One proposed strategy for the prevention of breast milk HIV transmission is the administration of HAART to nursing mothers. Treatment of nursing mothers with zidovudine, lamivudine, and nevirapine from 28 weeks of gestation through 1 month postpartum has been shown to reduce breast milk HIV viral RNA loads at delivery and at the end of the first postpartum week compared to the levels in untreated women, although breast milk HIV DNA may be not be suppressed (8
). Several studies of the efficacy of maternal HAART in preventing breast milk HIV transmission are under way. However, animal and human studies have demonstrated that antiretroviral agents are transferred into breast milk (5
). Because of the frequency of feeding and the reduced clearance of antiretrovirals in infants, even low concentrations of antiretrovirals in breast milk may result in biologically significant antiretroviral concentrations in the nursing infant (14
). An understanding of infant drug exposure resulting from antiretrovirals received via breast milk is necessary before the use of antiretrovirals in nursing women becomes widespread.

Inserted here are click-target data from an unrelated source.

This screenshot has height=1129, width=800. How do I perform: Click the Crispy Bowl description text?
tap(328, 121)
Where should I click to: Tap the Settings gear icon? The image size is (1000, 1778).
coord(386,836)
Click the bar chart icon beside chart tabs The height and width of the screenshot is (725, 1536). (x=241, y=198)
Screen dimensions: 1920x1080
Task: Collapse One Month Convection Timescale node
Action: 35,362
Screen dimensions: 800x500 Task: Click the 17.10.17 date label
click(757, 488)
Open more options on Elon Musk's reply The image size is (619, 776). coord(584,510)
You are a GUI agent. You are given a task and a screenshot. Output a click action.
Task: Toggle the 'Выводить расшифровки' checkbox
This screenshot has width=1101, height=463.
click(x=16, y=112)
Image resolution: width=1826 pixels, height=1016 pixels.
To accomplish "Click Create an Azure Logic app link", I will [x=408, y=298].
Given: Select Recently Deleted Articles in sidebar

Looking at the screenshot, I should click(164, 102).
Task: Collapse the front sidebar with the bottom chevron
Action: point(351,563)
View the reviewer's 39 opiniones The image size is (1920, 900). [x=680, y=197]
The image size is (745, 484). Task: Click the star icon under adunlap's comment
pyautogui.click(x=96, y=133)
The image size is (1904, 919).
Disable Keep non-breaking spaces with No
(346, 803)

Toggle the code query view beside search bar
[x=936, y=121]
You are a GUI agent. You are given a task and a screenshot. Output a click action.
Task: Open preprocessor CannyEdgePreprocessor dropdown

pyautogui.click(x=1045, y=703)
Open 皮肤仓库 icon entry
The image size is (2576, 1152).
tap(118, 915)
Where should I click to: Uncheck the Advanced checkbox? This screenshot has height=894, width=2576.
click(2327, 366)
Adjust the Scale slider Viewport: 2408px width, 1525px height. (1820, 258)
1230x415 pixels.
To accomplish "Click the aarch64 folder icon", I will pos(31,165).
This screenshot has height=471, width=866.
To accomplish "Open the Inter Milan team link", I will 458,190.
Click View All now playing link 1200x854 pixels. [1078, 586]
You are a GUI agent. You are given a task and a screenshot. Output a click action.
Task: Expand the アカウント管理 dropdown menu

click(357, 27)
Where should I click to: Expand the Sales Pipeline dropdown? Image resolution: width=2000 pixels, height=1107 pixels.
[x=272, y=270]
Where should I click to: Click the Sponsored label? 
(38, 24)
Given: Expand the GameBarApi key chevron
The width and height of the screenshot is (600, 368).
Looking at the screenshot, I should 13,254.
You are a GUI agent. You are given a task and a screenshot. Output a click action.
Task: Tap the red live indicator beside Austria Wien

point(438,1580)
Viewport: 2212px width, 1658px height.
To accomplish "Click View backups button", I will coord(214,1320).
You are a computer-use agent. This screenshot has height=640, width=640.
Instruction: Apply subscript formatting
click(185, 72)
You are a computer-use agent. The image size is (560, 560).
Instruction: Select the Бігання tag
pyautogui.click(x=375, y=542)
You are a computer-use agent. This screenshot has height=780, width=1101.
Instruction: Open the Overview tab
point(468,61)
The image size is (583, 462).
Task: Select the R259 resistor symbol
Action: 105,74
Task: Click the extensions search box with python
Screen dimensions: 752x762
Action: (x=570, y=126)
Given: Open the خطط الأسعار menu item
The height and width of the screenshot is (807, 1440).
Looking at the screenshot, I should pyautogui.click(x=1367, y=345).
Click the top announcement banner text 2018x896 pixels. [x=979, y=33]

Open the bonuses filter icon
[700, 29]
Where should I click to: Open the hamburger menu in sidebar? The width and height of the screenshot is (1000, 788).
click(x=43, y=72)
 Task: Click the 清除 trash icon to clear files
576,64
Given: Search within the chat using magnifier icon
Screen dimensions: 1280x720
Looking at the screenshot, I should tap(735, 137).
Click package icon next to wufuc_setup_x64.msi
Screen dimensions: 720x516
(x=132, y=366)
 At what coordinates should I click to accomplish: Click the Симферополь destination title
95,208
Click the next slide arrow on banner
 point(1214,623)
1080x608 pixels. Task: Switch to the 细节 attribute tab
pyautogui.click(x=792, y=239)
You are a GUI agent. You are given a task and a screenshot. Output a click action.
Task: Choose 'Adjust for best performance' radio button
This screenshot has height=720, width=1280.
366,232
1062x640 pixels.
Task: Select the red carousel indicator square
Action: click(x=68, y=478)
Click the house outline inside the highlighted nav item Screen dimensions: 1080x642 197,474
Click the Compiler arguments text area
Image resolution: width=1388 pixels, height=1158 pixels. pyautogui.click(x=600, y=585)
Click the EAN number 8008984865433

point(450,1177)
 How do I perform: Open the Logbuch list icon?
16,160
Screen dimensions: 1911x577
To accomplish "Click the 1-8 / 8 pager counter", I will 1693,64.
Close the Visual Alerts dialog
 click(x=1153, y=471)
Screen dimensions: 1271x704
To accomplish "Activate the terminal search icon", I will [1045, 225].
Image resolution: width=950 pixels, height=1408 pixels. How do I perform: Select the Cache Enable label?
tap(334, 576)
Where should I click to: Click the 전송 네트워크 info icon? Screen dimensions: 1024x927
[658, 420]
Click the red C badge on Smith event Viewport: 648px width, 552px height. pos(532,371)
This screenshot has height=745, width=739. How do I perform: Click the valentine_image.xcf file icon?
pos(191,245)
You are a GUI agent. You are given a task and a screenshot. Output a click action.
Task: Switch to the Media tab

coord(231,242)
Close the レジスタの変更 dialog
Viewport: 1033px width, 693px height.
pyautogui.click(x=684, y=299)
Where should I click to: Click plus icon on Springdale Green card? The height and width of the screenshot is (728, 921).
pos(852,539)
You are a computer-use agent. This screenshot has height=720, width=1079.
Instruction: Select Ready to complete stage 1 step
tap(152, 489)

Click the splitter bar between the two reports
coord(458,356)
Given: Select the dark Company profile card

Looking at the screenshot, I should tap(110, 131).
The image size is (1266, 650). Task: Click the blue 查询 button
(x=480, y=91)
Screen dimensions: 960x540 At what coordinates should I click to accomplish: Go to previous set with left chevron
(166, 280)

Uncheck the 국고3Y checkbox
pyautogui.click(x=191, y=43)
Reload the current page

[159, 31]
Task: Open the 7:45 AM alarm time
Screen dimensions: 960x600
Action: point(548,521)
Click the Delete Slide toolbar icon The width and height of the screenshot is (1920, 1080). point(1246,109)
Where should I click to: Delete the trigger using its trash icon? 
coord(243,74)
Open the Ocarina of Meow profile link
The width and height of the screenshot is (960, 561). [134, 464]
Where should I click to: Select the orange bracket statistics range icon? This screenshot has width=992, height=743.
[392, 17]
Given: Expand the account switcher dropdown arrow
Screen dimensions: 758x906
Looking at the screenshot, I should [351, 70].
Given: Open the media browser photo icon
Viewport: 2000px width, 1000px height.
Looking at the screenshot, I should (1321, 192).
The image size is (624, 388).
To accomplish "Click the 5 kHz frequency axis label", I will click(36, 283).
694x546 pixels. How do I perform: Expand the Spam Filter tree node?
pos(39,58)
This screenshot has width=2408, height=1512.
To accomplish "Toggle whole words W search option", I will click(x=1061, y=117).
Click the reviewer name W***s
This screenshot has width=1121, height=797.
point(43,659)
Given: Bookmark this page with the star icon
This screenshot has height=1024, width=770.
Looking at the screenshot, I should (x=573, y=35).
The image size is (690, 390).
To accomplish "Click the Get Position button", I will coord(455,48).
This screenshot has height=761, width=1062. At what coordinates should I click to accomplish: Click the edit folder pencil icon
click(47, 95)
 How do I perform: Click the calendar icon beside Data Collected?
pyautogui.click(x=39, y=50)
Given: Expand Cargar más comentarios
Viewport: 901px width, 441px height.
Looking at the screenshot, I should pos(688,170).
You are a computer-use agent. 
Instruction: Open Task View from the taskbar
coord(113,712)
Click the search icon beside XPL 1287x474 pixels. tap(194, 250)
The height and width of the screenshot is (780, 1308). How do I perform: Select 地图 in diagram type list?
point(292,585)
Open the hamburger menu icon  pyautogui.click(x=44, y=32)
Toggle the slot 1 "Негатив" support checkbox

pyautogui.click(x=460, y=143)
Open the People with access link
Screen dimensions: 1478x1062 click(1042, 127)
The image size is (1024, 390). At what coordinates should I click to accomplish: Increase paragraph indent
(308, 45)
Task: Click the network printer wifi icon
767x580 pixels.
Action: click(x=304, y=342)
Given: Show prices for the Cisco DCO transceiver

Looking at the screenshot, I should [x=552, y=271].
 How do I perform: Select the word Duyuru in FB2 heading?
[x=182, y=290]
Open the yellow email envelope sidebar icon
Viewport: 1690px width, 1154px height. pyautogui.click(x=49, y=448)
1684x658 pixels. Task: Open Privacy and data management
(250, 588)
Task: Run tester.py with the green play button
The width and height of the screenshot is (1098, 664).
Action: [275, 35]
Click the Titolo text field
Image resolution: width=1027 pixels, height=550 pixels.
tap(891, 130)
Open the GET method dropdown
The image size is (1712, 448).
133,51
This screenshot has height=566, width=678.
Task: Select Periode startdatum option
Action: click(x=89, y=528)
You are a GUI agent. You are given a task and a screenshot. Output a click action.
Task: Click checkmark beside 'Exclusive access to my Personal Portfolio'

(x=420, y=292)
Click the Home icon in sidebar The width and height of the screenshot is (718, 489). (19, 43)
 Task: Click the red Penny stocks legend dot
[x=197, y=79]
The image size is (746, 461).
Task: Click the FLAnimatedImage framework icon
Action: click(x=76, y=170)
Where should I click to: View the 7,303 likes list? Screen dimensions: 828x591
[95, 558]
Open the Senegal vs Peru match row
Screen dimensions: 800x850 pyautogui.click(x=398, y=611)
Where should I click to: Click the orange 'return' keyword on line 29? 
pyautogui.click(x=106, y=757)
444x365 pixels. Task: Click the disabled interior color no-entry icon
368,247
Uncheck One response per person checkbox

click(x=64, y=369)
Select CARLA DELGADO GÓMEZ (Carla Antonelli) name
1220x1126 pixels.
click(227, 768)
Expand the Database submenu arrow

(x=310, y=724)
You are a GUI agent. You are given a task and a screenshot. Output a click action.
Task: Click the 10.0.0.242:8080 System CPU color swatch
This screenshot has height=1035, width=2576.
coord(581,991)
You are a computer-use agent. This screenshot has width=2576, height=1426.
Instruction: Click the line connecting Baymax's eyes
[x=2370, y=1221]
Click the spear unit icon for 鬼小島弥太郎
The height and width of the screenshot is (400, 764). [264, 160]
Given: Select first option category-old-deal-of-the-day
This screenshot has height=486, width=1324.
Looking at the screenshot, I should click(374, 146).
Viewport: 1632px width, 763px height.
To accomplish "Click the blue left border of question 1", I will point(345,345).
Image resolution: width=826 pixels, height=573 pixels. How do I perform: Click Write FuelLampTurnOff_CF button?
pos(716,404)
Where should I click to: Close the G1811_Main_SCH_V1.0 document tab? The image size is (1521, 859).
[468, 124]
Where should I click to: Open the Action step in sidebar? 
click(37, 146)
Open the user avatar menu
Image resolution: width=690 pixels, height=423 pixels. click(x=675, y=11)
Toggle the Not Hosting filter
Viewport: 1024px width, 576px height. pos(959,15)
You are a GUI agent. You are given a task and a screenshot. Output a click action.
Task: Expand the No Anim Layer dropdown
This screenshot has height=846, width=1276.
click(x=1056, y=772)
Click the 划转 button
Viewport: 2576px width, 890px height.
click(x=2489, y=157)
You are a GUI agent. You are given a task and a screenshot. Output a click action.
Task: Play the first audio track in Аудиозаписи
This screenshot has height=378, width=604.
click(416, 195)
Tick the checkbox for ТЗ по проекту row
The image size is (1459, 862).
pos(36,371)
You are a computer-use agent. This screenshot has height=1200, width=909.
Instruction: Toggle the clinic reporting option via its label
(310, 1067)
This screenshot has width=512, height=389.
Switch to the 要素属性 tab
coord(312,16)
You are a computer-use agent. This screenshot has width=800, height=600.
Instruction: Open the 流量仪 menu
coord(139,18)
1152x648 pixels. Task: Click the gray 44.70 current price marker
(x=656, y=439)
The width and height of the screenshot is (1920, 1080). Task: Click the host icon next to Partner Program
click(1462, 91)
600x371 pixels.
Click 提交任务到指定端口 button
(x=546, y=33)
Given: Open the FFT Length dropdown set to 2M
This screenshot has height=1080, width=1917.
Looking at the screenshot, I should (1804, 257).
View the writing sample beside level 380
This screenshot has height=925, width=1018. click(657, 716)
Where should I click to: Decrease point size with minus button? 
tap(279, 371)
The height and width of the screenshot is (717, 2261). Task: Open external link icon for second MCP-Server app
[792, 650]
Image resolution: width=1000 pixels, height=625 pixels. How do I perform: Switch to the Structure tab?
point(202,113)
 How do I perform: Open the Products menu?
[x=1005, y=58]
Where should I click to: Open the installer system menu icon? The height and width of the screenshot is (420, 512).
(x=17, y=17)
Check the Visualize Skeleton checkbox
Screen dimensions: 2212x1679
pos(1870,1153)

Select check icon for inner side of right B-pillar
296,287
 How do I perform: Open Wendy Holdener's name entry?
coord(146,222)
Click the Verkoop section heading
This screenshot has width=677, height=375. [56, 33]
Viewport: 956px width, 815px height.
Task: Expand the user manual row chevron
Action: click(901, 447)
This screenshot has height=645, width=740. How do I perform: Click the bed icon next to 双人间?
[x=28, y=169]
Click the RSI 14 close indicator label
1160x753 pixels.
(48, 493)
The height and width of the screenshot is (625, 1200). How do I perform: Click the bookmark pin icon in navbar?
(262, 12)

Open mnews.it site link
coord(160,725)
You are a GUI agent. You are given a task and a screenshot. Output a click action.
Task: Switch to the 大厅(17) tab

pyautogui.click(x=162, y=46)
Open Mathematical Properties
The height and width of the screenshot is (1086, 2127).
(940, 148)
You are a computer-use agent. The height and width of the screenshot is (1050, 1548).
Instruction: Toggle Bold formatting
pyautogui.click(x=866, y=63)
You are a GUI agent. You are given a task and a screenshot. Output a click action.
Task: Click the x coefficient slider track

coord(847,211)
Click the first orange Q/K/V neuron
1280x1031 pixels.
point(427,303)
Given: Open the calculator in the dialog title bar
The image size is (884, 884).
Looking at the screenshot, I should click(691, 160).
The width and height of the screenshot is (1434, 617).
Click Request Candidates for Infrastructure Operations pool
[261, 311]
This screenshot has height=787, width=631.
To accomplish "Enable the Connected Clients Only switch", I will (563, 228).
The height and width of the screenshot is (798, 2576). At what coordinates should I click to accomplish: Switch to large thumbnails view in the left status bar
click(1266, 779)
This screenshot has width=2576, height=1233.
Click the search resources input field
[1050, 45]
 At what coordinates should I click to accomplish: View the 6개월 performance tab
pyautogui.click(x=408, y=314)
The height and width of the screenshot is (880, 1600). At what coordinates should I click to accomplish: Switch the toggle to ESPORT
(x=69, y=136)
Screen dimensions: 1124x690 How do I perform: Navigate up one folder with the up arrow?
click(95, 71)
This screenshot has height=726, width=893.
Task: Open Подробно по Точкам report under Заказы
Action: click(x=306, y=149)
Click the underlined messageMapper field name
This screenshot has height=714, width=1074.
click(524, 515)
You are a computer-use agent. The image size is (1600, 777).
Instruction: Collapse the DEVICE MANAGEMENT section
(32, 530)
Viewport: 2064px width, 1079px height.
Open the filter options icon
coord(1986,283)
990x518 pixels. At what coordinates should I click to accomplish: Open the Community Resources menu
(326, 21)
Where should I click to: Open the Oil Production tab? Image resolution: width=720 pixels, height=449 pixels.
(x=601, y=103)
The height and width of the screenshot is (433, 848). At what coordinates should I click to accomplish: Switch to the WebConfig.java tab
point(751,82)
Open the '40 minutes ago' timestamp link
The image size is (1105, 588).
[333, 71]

Our data clearly show that lamivudine and nevirapine, but not zidovudine, are transmitted in biologically significant concentrations via breast milk to nursing infants when their mothers receive these drugs. The resulting infant antiretroviral drug exposure may have benefits, such as prevention of HIV infection or partial suppression of HIV replication in infants who become HIV infected. Alternatively, this drug exposure could result in potential drug side effects or, in infants who become HIV infected, the emergence of HIV drug resistance. Recent data from the parent Kisumu Breastfeeding Study demonstrate the emergence of HIV type 1 genotypic resistance mutations to nucleoside reverse transcriptase inhibitors (primarily to lamivudine but, to a lesser degree, to zidovudine as well) and nonnucleoside reverse transcriptase inhibitors among children who are HIV infected at birth or during the first 6 months while breast feeding and whose mothers received treatment with zidovudine, lamivudine, and nevirapine during pregnancy and while nursing (35
). While enhanced prophylactic strategies such as this are likely to reduce perinatal and postpartum HIV infections among infants, the extent of infant drug exposure via breast milk and the effects on infants of this exposure, especially the emergence of resistance mutations in those infants who become HIV infected despite maternal treatment, are important considerations for HIV treatment programs providing maternal HAART during breast feeding for prevention of mother-to-child transmission and for pediatric treatment programs that treat HIV-infected infants who have been exposed to these drugs via breast feeding.